From the trail coming in, the spiral jetty is deceptively small; Farrah stayed on the hill at the overlook with her camera and reported my near-disappearance as I threaded my way along the flats on the strand. From a distance, it might be the whorl of a fingerprint, an artist marking his canvas, leaving the mark on the scene of the crime.

The fancy glass plates my parents had when I was growing up had a ridged spiral on the underside, an opaque swirl of glass winding towards the center. Hairline cracks in these plates must be virtually invisible which is why, a few years ago, my mom scrubbed at one in the sink after dinner one day and put here finger right through, cutting deep into the flesh and partly severing the nerve. For many months she had a button sewn to the tip, stretching the nerve back out from where it had sprung itself back down into her finger; even now long after the button was taken off and the nerve repaired there is a odd buzzing when she touches a certain patch of skin just right just wrong.

On my fourth finger of my right hand I have a strange, subtle dimple that runs across the tip and then bifurcates into a teensy scar where the finger was smashed between two bowling balls at a third or fourth grade birthday party and then put back together miraculously. My piano teacher deftly negotiated the plaster cast on my arm as it was healing by teaching me the complicated left hand part of a melancholy Bach partita where all the important melodic action was in that hand, bouncing over the other.

I have never been fingerprinted but it surely would show up as a distinguishing characteristic; really, I am simply lucky that it healed, that it could have been put back together. Smithson might have labelled the pile of broken glass on the museum floor Atlantis to declare the glass irretrievably broken and the irretrievably broken glass beautiful. The spiral jetty is not really a jetty in the sense of a breakwater or a dock, though when I was researching the possibility of swimming in Salt Lake, I read a posting from someone who insisted that they had taken a wonderful dip in the water off the tip of the spiral. Whatever you do, articles I read admonished, do not get the salt water in your eyes - it is seven times as salty as the ocean and will burn terribly. One might want to rub it out with ones fingers but they too will be so salty as to only make it worse. The thing to do if you do is to suck the salt off your own fingers before you try to rub it out.

(Data extract)

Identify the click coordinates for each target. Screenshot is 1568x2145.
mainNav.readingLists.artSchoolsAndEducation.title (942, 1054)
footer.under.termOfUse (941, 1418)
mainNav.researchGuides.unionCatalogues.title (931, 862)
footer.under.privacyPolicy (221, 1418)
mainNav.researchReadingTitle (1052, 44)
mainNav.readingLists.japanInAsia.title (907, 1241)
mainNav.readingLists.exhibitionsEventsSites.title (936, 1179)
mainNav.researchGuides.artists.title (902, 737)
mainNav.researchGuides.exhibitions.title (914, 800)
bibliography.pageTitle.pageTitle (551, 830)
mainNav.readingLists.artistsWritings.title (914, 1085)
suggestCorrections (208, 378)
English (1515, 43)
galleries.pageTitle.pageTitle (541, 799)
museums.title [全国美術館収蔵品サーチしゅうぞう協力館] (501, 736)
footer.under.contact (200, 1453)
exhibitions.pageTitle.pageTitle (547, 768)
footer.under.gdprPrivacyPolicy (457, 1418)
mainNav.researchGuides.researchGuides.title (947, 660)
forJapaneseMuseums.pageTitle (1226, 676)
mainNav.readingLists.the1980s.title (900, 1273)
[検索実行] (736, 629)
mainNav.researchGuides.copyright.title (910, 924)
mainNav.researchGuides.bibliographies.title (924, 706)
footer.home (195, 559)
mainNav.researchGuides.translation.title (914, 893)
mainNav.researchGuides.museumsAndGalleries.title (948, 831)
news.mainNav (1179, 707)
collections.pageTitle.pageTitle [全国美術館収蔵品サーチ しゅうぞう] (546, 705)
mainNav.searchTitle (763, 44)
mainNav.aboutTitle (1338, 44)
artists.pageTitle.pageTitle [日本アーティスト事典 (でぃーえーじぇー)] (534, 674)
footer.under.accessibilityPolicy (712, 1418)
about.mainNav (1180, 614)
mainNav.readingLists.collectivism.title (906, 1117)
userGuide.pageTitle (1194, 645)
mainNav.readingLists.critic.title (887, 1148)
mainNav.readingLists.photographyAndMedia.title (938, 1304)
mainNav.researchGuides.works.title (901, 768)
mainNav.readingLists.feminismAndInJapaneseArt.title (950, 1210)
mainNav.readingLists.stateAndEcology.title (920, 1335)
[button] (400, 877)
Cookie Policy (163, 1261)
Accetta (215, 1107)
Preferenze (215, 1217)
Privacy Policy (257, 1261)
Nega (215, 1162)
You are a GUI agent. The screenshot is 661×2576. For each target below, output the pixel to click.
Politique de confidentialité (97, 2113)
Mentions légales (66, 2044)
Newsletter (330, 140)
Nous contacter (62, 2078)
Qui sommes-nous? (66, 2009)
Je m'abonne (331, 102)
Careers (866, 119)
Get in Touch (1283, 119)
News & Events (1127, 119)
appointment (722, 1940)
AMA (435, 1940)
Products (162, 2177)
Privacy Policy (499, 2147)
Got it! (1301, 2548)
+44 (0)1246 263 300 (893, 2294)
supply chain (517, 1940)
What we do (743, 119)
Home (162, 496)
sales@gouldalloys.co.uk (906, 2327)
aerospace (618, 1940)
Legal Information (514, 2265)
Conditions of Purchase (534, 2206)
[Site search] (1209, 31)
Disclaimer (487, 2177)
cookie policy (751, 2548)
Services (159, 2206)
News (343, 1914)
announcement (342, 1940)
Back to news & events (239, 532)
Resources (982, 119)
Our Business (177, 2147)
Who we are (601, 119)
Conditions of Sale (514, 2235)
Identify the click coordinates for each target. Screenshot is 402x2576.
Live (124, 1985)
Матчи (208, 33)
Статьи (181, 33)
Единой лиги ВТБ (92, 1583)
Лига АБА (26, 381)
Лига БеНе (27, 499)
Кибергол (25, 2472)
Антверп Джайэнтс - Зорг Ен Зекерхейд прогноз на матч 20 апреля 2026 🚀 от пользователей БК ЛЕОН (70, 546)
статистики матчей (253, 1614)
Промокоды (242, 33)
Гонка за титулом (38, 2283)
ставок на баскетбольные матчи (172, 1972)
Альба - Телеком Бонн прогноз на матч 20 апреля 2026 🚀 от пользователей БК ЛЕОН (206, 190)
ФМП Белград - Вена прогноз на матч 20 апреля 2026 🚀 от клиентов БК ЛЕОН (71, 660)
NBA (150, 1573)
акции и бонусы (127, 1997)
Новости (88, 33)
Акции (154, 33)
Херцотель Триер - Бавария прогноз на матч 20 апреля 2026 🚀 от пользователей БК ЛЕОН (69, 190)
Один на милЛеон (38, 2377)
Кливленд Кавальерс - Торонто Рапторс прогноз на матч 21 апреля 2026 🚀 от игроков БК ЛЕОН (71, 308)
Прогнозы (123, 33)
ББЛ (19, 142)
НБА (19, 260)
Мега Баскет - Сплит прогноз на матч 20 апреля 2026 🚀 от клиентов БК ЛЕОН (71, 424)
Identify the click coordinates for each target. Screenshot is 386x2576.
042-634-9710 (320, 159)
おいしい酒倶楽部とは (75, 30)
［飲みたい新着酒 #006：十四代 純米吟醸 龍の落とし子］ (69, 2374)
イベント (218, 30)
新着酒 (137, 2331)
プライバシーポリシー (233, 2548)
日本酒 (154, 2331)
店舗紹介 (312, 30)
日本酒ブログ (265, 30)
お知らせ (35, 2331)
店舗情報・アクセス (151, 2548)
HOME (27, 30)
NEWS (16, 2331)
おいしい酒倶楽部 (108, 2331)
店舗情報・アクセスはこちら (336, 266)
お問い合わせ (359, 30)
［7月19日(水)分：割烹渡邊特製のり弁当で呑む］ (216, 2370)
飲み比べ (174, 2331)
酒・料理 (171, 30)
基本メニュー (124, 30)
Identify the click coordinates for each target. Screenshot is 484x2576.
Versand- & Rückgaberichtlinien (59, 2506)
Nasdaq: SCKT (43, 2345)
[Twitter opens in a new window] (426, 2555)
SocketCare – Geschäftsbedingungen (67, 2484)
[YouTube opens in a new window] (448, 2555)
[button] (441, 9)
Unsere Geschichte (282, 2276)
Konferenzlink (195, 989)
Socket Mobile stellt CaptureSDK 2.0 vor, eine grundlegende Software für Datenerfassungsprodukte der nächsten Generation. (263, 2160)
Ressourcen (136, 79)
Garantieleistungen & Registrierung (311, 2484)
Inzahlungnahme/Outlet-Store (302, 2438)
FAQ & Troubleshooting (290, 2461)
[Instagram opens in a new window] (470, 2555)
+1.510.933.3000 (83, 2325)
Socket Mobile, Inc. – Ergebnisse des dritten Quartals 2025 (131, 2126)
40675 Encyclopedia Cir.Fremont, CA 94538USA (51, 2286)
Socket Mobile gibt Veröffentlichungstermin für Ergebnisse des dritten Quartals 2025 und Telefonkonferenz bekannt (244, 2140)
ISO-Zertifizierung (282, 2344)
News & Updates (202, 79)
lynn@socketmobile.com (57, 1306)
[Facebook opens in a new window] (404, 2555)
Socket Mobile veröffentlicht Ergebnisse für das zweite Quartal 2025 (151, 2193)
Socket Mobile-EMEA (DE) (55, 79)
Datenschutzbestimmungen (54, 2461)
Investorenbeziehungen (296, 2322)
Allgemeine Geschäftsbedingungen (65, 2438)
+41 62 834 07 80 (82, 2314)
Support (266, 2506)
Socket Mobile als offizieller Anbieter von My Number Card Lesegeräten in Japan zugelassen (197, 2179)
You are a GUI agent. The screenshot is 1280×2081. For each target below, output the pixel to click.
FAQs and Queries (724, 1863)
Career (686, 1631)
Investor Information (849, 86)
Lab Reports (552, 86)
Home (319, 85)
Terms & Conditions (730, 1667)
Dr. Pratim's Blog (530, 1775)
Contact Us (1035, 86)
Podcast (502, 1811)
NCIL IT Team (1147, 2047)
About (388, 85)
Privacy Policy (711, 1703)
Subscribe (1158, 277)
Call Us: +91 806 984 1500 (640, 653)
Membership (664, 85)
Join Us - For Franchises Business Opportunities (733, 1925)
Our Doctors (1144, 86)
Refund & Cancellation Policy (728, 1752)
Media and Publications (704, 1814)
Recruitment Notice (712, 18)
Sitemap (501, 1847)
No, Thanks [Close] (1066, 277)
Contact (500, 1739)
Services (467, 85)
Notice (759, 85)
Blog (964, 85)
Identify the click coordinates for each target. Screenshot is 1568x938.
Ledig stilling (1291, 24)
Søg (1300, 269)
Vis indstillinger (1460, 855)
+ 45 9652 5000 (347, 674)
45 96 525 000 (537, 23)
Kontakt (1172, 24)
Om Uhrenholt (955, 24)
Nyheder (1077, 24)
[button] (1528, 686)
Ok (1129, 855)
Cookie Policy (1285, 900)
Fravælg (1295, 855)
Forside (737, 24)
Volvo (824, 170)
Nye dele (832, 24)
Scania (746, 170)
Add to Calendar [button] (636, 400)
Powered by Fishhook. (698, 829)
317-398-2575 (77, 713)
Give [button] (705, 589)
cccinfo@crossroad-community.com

(Goal)
Using the Spiral Jetty excerpt, what are the answers to these?
1. Where did Farrah stay with her camera?
2. What was sewn to the tip of the mother's finger for many months?
3. How many times saltier than the ocean is the Salt Lake water, according to the articles?
The listing is separate from the Spiral Jetty excerpt.

(Expected answer)
1. On the hill at the overlook.
2. A button.
3. Seven times.